结论: AI Agent 拿到短正文时,问题通常发生在模型之前。与其继续修改提示词,不如先检查输入质量:页面是否落到正确地址,正文是否完整,目标区块是否存在。穿云 API 的价值是把授权公开页面获取变成可复盘的工具层输入。
短正文为什么会误导模型
模型只会基于收到的内容进行总结、分类或问答。如果输入缺少正文主体,输出仍可能语气肯定,但依据并不完整。对自动化监控和公开资料整理来说,这比直接报错更难发现。
短正文常见于跳转、前端渲染差异、页面结构变化或访问层异常。排查时不要先问模型为什么答错,而要先确认工具层到底把什么内容交给了模型。
输入质量应该如何度量
最低限度要记录最终 URL、正文长度、页面标题、目标区块命中情况和失败样本。字段不用复杂,但要能让团队判断今天的输入和历史健康输入是否一致。

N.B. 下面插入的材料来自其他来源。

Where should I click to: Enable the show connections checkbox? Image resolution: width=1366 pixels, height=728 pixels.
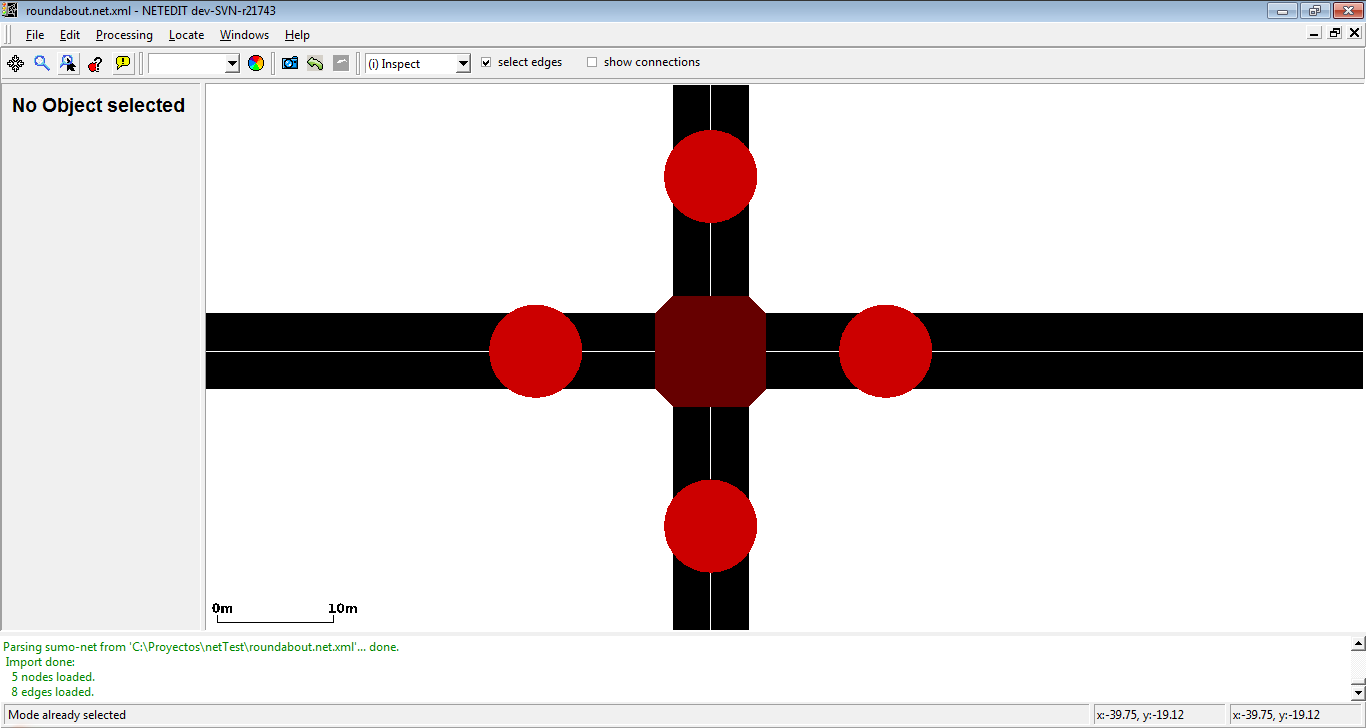tap(592, 62)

穿云 API 可以被封装成 Agent 的受控工具调用,由后端或 runtime 管理 APIKey、请求节奏和结果检查。模型只接收已经通过基本质量检查的正文。
输入质量判断表
| 信号 | 健康表现 | 风险表现 |
|---|---|---|
| 正文长度 | 接近历史范围 | 突然大幅变短 |
| 目标区块 | 标题和正文主体存在 | 关键段落或表格缺失 |
| 模型输入 | 只传递已验证正文 | 把异常页直接交给模型 |

工具层接入建议
- 不要把密钥写进提示词: APIKey 应由后端、脚本或 Agent runtime 管理。
- 先做输入门禁: 正文过短或目标区块缺失时,不应继续让模型总结。
- 保留原始证据: 保存少量样本用于复盘,避免只看最终摘要。
- 分开评估: 分别评估获取质量、解析准确性和模型输出质量。
长期运行要关注什么
长期看,AI Agent 系统最怕的是脏输入被包装成正常输出。只要短正文没有被拦截,后续知识库、告警和日报都可能积累错误。
建议把输入质量检查做成固定步骤,并把异常样本按类型归档。这样团队可以知道是页面变化、访问层波动,还是解析规则需要更新。
如果多个 Agent 共用同一批公开网页,输入质量门禁还应放在公共工具层,而不是分散在每个提示词里。统一的门禁能让不同模型拿到一致材料,也方便后续比较摘要差异到底来自模型还是来自输入。
常见误区
- 把短正文当正常正文: 这会让模型基于不完整材料生成结论。
- 让模型决定是否重试: 重试策略应由工具层控制,而不是让模型自由判断。
- 没有输入质量阈值: 没有阈值就无法阻止异常输入进入后续流程。
FAQ
AI Agent 拿到短正文时应该先改提示词吗?
不建议。应先检查获取层和输入质量,确认页面正文完整后再调整提示词。
穿云 API 在 Agent 里应该放在哪一层?
更适合放在受控工具层或访问层,由程序管理请求和证据字段,模型只处理已验证内容。